Uluslararası Ceza Mahkemesi’nin (UCM) Ukrayna’da Vladimir Putin ve Gazze’de Benjamin Netanyahu hakkında yakalama emri çıkarmasıyla başlayan süreç, dünya liderlerinin dokunulmazlığı konusunda yeni bir dönemin habercisi olabilir. Şimdi ise gözler Fransa’ya çevrildi. Fransa’nın en yüksek mahkemesi, Cuma günü eski Suriye Devlet Başkanı Beşar Esad’ın dokunulmazlığının kaldırılıp kaldırılamayacağına karar verecek. Bu karar, sadece devrik liderleri değil, bana kalırsa şu anda iktidarda olan liderleri de kapsayan uluslararası yargılama için yasal çerçeveyi güçlendirebilir.
Esad Neden Yargılanıyor?
Beşar Esad, 2013’te Guta’da ve 2018’de Duma’da kimyasal silah kullandığı iddiasıyla Fransa’da Yargıtay önünde gıyabında yargılanıyor. Şu anda Rusya’da sürgünde yaşayan Suriye’nin eski lideri, bu kimyasal saldırıların arkasında olduğunu reddediyor. Ancak iddialar son derece ciddi ve binlerce sivilin hayatına mal olan olaylarla ilgili.
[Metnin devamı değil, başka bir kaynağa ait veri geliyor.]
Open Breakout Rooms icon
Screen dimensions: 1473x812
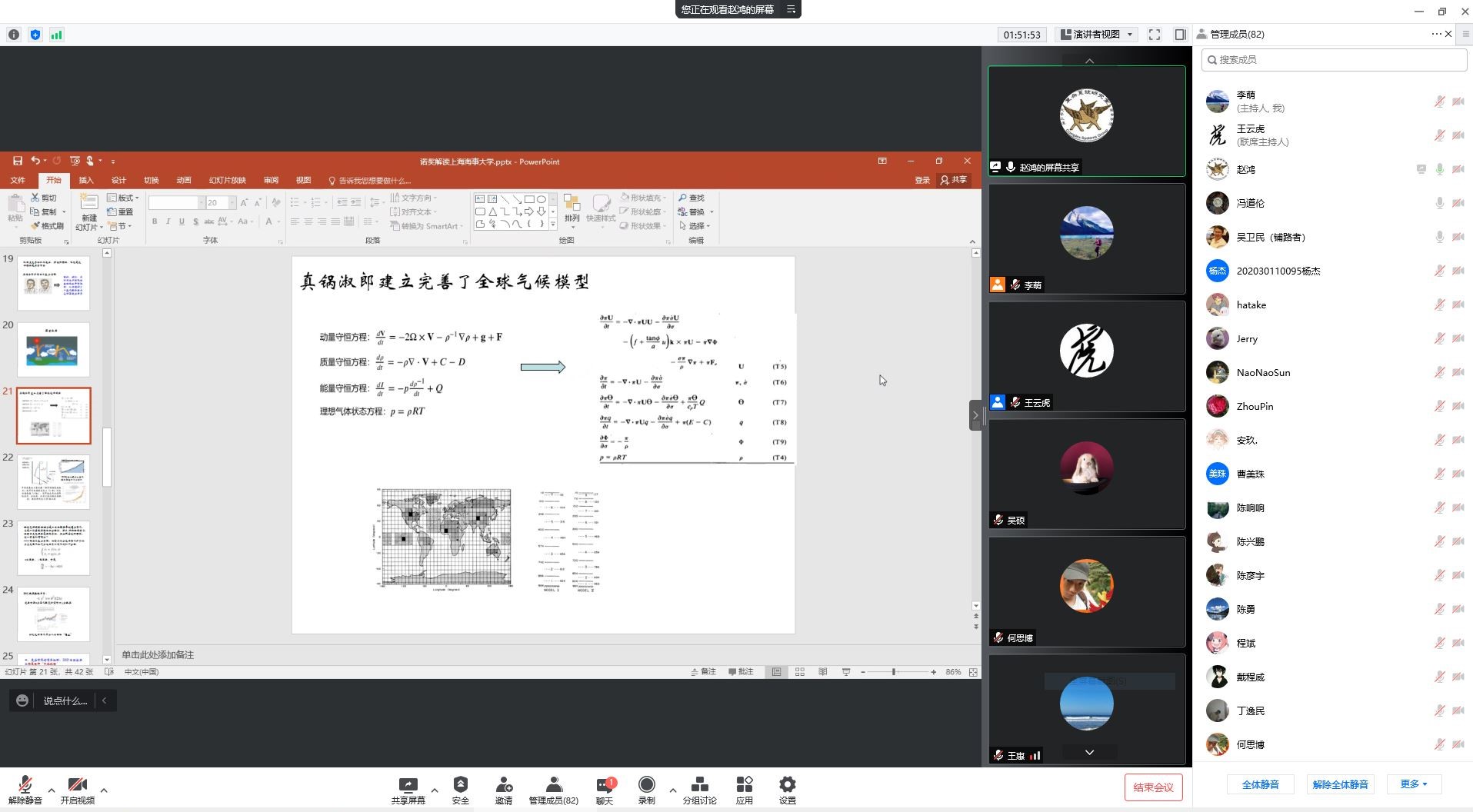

“Mağdurlar İçin Büyük Bir Zafer” ve Yeni Bir Emsal
Savaş suçlarına ilişkin kanıtları toplayan Suriye Medya Merkezi’nin başkanı Mazen Darwish’e göre, Esad aleyhine çıkacak bir karar “mağdurlar için büyük bir zafer” olacak. Darwish’in vurguladığı gibi: “Bu sadece Suriyelilerle ilgili değil, herhangi bir ülkeden mağdurlar için de bir kapı açacak ve ilk kez bir yerel soruşturma yargıcı, yönetimi sırasında bir başkan için tutuklama emri çıkarma hakkına sahip olacak.”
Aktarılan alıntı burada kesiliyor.